[Records contained in a dataset]
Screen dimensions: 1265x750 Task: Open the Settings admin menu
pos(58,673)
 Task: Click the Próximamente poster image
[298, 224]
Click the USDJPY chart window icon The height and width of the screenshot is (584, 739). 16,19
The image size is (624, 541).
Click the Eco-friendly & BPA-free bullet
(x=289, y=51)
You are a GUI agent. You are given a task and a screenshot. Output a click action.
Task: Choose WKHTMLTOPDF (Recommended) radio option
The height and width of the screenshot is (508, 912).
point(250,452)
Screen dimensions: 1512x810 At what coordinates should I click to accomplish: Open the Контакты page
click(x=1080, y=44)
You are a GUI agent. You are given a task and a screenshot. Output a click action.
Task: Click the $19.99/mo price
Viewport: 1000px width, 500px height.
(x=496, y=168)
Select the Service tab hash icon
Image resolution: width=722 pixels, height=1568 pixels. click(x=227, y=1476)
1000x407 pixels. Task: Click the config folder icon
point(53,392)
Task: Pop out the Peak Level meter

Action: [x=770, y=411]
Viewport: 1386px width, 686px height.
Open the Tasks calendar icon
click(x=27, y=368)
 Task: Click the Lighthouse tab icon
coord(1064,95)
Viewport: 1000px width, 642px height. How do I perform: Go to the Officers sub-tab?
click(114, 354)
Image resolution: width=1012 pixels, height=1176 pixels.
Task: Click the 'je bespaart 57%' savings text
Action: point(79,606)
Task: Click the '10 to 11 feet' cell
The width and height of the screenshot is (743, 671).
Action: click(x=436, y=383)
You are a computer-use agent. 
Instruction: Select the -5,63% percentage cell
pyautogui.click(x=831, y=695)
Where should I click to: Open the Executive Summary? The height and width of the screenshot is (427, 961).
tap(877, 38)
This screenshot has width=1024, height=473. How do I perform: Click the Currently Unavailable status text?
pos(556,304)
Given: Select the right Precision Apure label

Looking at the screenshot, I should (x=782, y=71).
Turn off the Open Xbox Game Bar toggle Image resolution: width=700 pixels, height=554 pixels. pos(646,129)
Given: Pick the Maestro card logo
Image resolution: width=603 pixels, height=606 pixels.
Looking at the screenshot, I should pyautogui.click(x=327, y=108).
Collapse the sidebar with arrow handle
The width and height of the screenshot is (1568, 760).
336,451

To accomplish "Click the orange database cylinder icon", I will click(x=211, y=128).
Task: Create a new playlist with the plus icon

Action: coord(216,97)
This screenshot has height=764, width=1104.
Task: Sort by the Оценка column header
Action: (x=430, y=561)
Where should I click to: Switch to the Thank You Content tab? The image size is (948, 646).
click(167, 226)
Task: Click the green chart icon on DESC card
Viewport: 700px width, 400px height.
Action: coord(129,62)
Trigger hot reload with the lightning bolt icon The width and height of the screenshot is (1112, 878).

[Work to complete] Copy each line of the data that contains the word "chart", leaving the other lines out.

[Response to the exercise]
Click the USDJPY chart window icon The height and width of the screenshot is (584, 739). 16,19
Task: Click the green chart icon on DESC card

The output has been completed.